▸ **Exercise description**
Can you copy every one of the following lines word for word, with nothing changed?

▸ **Data to process**
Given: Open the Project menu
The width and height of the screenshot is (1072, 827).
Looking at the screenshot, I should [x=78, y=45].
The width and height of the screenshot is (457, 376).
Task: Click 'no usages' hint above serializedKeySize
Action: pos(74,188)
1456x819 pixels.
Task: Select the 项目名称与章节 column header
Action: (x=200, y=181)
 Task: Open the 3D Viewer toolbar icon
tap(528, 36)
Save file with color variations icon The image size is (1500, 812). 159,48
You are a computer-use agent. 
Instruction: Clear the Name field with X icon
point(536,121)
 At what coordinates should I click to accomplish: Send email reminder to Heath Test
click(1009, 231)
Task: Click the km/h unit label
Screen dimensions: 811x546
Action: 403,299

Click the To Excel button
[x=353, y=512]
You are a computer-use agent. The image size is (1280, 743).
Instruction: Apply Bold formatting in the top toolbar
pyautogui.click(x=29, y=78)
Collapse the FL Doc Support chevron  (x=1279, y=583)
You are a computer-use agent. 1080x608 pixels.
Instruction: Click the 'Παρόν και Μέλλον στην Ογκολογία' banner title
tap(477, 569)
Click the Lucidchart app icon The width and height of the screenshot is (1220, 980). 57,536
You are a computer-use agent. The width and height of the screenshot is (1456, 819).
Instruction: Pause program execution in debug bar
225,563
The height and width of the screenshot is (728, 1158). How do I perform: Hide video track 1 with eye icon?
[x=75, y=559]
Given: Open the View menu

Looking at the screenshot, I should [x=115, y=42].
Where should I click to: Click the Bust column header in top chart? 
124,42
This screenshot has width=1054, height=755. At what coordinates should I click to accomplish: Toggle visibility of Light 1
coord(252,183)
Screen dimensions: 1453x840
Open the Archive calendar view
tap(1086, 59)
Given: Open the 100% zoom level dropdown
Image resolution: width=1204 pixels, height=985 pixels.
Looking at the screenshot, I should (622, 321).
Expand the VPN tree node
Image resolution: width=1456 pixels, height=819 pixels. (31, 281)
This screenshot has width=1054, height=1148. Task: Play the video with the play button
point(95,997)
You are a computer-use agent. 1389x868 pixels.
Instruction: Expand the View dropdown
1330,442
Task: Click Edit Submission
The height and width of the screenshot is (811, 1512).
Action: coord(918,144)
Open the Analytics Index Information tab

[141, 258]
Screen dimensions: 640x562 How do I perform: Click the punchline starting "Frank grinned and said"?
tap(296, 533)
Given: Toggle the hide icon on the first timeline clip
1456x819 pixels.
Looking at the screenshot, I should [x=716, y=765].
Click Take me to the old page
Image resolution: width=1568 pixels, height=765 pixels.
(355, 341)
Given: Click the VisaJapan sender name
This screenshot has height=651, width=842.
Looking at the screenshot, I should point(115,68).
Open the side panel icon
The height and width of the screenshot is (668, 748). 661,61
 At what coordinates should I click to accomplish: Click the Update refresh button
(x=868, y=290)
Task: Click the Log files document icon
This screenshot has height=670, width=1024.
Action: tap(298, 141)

▸ **Answer to the task**
Given: Open the Project menu
The width and height of the screenshot is (1072, 827).
Looking at the screenshot, I should [x=78, y=45].
The width and height of the screenshot is (457, 376).
Task: Click 'no usages' hint above serializedKeySize
Action: pos(74,188)
1456x819 pixels.
Task: Select the 项目名称与章节 column header
Action: (x=200, y=181)
 Task: Open the 3D Viewer toolbar icon
tap(528, 36)
Save file with color variations icon The image size is (1500, 812). 159,48
You are a computer-use agent. 
Instruction: Clear the Name field with X icon
point(536,121)
 At what coordinates should I click to accomplish: Send email reminder to Heath Test
click(1009, 231)
Task: Click the km/h unit label
Screen dimensions: 811x546
Action: 403,299

Click the To Excel button
[x=353, y=512]
You are a computer-use agent. The image size is (1280, 743).
Instruction: Apply Bold formatting in the top toolbar
pyautogui.click(x=29, y=78)
Collapse the FL Doc Support chevron  (x=1279, y=583)
You are a computer-use agent. 1080x608 pixels.
Instruction: Click the 'Παρόν και Μέλλον στην Ογκολογία' banner title
tap(477, 569)
Click the Lucidchart app icon The width and height of the screenshot is (1220, 980). 57,536
You are a computer-use agent. The width and height of the screenshot is (1456, 819).
Instruction: Pause program execution in debug bar
225,563
The height and width of the screenshot is (728, 1158). How do I perform: Hide video track 1 with eye icon?
[x=75, y=559]
Given: Open the View menu

Looking at the screenshot, I should [x=115, y=42].
Where should I click to: Click the Bust column header in top chart? 
124,42
This screenshot has width=1054, height=755. At what coordinates should I click to accomplish: Toggle visibility of Light 1
coord(252,183)
Screen dimensions: 1453x840
Open the Archive calendar view
tap(1086, 59)
Given: Open the 100% zoom level dropdown
Image resolution: width=1204 pixels, height=985 pixels.
Looking at the screenshot, I should (622, 321).
Expand the VPN tree node
Image resolution: width=1456 pixels, height=819 pixels. (31, 281)
This screenshot has width=1054, height=1148. Task: Play the video with the play button
point(95,997)
You are a computer-use agent. 1389x868 pixels.
Instruction: Expand the View dropdown
1330,442
Task: Click Edit Submission
The height and width of the screenshot is (811, 1512).
Action: coord(918,144)
Open the Analytics Index Information tab

[141, 258]
Screen dimensions: 640x562 How do I perform: Click the punchline starting "Frank grinned and said"?
tap(296, 533)
Given: Toggle the hide icon on the first timeline clip
1456x819 pixels.
Looking at the screenshot, I should [x=716, y=765].
Click Take me to the old page
Image resolution: width=1568 pixels, height=765 pixels.
(355, 341)
Given: Click the VisaJapan sender name
This screenshot has height=651, width=842.
Looking at the screenshot, I should point(115,68).
Open the side panel icon
The height and width of the screenshot is (668, 748). 661,61
 At what coordinates should I click to accomplish: Click the Update refresh button
(x=868, y=290)
Task: Click the Log files document icon
This screenshot has height=670, width=1024.
Action: tap(298, 141)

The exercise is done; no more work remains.